Keywords

1 Introduction

Owing to the rapid generation of spatial data and wide use of spatial databases, it’s essential to discover spatial knowledge automatically from spatial datasets. Spatial co-location mining is to discover a set of spatial features of which instances frequently appear in a spatial neighborhood of each other. Mining spatial co-location patterns is an important spatial data mining task with broad applications [1, 2].

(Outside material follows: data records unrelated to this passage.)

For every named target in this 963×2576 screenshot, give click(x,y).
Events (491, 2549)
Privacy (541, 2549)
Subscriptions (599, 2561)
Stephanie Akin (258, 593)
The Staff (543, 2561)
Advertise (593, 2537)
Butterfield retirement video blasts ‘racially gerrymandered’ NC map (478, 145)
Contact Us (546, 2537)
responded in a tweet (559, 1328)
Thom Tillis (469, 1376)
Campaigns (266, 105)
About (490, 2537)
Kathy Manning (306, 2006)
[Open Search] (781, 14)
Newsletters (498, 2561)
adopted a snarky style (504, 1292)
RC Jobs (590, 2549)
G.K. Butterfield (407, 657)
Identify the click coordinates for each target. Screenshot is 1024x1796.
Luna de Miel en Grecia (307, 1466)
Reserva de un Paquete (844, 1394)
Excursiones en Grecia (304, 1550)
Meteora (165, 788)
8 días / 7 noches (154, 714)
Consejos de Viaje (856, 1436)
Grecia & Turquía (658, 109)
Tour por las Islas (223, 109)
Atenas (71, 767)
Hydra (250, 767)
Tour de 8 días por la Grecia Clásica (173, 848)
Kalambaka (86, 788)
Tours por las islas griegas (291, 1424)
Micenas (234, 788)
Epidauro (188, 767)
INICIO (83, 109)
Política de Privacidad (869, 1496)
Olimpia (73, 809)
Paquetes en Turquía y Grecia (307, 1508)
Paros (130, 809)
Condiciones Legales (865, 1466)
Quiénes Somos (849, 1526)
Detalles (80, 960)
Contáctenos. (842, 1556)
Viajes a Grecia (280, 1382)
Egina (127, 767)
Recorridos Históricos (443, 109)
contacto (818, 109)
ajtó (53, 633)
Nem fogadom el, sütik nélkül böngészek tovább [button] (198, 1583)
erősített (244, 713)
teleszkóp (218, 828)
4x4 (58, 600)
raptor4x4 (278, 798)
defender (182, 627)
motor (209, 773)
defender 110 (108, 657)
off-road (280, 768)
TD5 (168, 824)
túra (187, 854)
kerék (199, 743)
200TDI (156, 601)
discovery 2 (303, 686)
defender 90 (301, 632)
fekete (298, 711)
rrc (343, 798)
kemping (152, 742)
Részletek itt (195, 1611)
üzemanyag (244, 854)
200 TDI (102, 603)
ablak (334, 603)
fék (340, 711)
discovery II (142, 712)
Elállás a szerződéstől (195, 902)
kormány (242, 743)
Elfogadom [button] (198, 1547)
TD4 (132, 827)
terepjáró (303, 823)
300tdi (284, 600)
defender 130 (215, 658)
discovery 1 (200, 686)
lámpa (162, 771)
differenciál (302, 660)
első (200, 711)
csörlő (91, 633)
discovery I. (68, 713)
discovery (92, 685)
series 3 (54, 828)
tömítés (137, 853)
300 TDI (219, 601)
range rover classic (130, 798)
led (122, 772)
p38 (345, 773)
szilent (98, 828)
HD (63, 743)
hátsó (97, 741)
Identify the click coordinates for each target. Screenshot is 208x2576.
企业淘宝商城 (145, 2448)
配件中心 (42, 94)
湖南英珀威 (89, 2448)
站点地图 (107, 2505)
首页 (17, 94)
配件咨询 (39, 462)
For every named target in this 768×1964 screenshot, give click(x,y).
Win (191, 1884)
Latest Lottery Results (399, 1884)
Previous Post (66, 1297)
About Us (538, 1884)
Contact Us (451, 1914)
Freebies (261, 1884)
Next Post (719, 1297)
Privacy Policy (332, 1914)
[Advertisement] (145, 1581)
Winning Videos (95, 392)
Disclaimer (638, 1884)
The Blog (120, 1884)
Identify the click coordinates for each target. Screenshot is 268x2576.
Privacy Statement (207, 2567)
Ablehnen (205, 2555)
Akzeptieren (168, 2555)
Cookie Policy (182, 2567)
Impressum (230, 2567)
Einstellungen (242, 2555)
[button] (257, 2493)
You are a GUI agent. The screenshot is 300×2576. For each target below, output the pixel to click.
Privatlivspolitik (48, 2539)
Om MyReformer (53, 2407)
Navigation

The participation index is used to measure the prevalence (or frequency) of a co-location pattern in the traditional approaches of co-location pattern mining. It mainly focused on whether spatial feature instances are frequently located together. However, the utility of the feature instances in different spatial regions is different. For example, in the study of plant symbiosis, the symbiotic plants that grow in the poor ecological environment (soil, humidity, altitude, etc.) are more general than those that grow in the good ecological environment. Another example, in the research field of public safety, social effect of criminal cases occurring in the downtown is absolutely different from ones occurring in the school. Therefore, it is necessary to establish the importance of spatial region in mining spatial co-location patterns. After setting of region utility values based on regional importance, the utility value of the instance is the utility value of the region where the instance is located. By the way of mining high utility co-location patterns similar to the literature [3], the method of discovery high utility co-location patterns can not only detect some low-frequency but high-utility (interesting) patterns, but also remove some common-sense patterns (high-frequency but low-utility).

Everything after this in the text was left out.